Res-Caps: A Modified Capsule Network for Ultra Sonic Image Classification and Detection of Chronic Cysts
DOI:
https://doi.org/10.70917/ijcisim-2026-2676Keywords:
Capsule Network, Residual Learning, Ultrasound Imaging, Chronic Cyst Detection, Deep LearningAbstract
persons with renal stones have significant health issues when they are not treated properly in time. They face a potential pain and many complications in their daily routine. Early detection in time prevents the disease and circumstances and some time even more complicated. These study outcomes the automated detection methodologies for renal stones through analyzing the medical images which undergo various image processing methods. Irregular, small uneven shaped stones can be well determined. Res-Caps, a innovative enhanced capsule network, applied for classifying cysts characteristics in ultrasonic images, demonstrating improved classification accuracy compared to standard capsule networks.
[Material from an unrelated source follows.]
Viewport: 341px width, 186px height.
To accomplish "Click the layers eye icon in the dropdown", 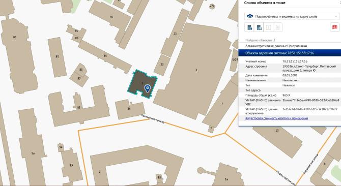I will pos(250,16).
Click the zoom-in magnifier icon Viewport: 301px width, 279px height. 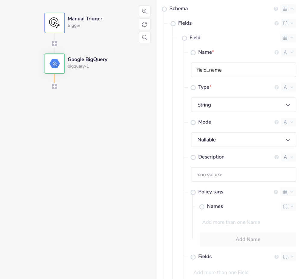(144, 11)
The analyses described here provide insight into the functioning of capsule networks and demonstrate their potential advantages over traditional convolution neural networks. The capacity of capsule networks to represent and encode data across vector components. Object embodiment parameters via optical transformations represent a significant advancement over current models in networks. Our implementation methodology gained accuracy of 96.3%, precision 95.8%, recall 96.7%, and an F1 score of 96.2%. The best part is that it can accurately change normal renal anatomy when renal stones are present. These metrics prove that the system could be a useful diagnostic tool in medical imaging.